Increase Blood Circulation
- Exercise. During exercise, your blood circulation increases, and your body produces endorphins which help decrease stress levels.
- Massage the scalp daily. Scalp massage improves blood circulation to the hair follicles, reduces stress, and strengthens the hair roots.
- Flip your head upside down for about 20-30 seconds a day to increase blood flow to your head, allowing blood to deliver nutrients and oxygen to the scalp.
- Drink plenty of water to stay hydrated.
Eat Vitamins Which Promote Hair Growth
- Vitamins A, C, and E are antioxidants which prevent cell aging by helping fight against harmful free radicals. Vitamins C and E also aid in improving scalp circulation. The recommended daily allowance (RDA) of vitamin A, C, and E are 5,000 IU, 60 mg, and 400 IU, respectively.

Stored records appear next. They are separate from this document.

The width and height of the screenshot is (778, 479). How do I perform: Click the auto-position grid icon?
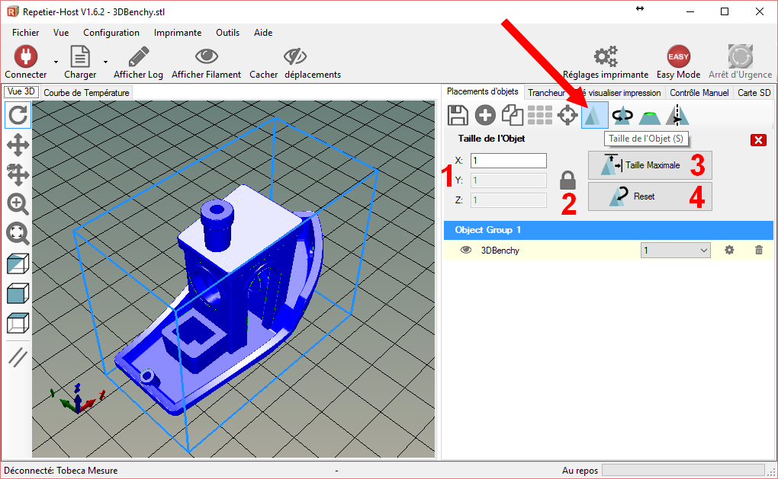tap(539, 115)
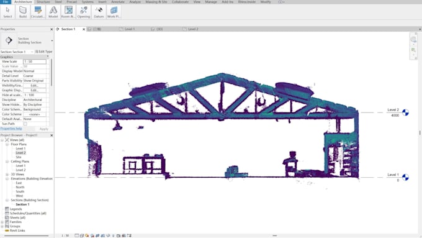Click the View Scale field value
The height and width of the screenshot is (238, 422).
click(35, 62)
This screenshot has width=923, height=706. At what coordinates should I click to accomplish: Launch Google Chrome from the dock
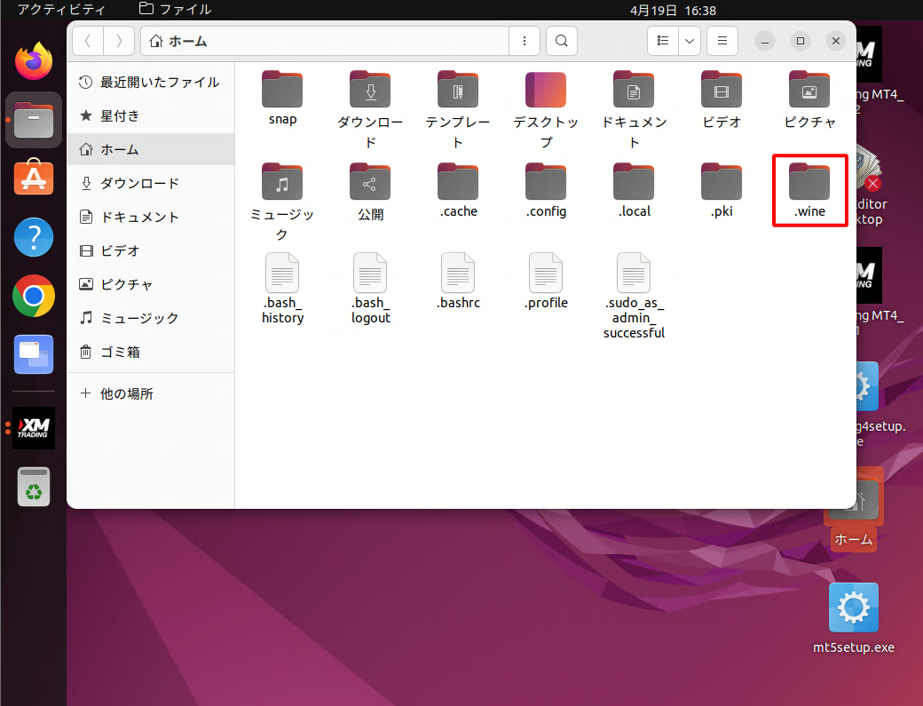34,296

- Vitamin B complex. Vitamin B3 promotes scalp circulation; B5 prevents hair loss; and B6 stimulates hair growth. The RDA of B2 (riboflavin) is 1.6 mg. The RDA of B3 (niacin) is 13 to 18mg. The RDA of B5 is 4 to 7 mg. The RDA of B6 is 2 to 2.2 mg. The RDA of B12 is 3 mcg.
- Vitamin D is responsible for the maturity of hair follicles. The RDA is 200 IU for adults.
- Biotin is a water soluble B-complex vitamin. It encourages new hair growth. The RDA of biotin is 300 mcg but many experts recommend a daily intake of 1000 mcg to 3000 mcg per day to benefits your hair.
- Folic acid or vitamin B9 is important for the growth of the various cells, organs, and tissues, including the hair. The RDA for men is 400 mcg and that of women is 200 mcg.
- Protein. You need to eat foods high in protein such as milk, meat, and soybean because hair is composed of proteins (88%). This hair protein is known as keratin.
- Amino acids are the building blocks of protein. Amino acids are joined together to form the keratin.
- Silica is found in connective tissue, collagen, hair, and nail. It helps strengthen hair. The daily recommended dose is 55 mcg.
- Methylsulfonyl-methane (MSM) is a natural source of sulfur that is an essential component of collagen. Many studies have shown that collagen can improve hair follicles by up to 36%. The recommended dosage is 500 mg to 3000 mg per day.
- Manganese prevents hair from growing too slowly. The daily recommended dose is 3 to 9 mg.
Stress interferes with circulation and causes the hair follicles to prematurely stop growing. Thus, you should relax in order to avoid an interruption in the normal hair growth cycle.
Get enough sleep
Sleep reduces stress and allows your body to repair damages caused by stress, ultraviolet rays and other harmful exposures.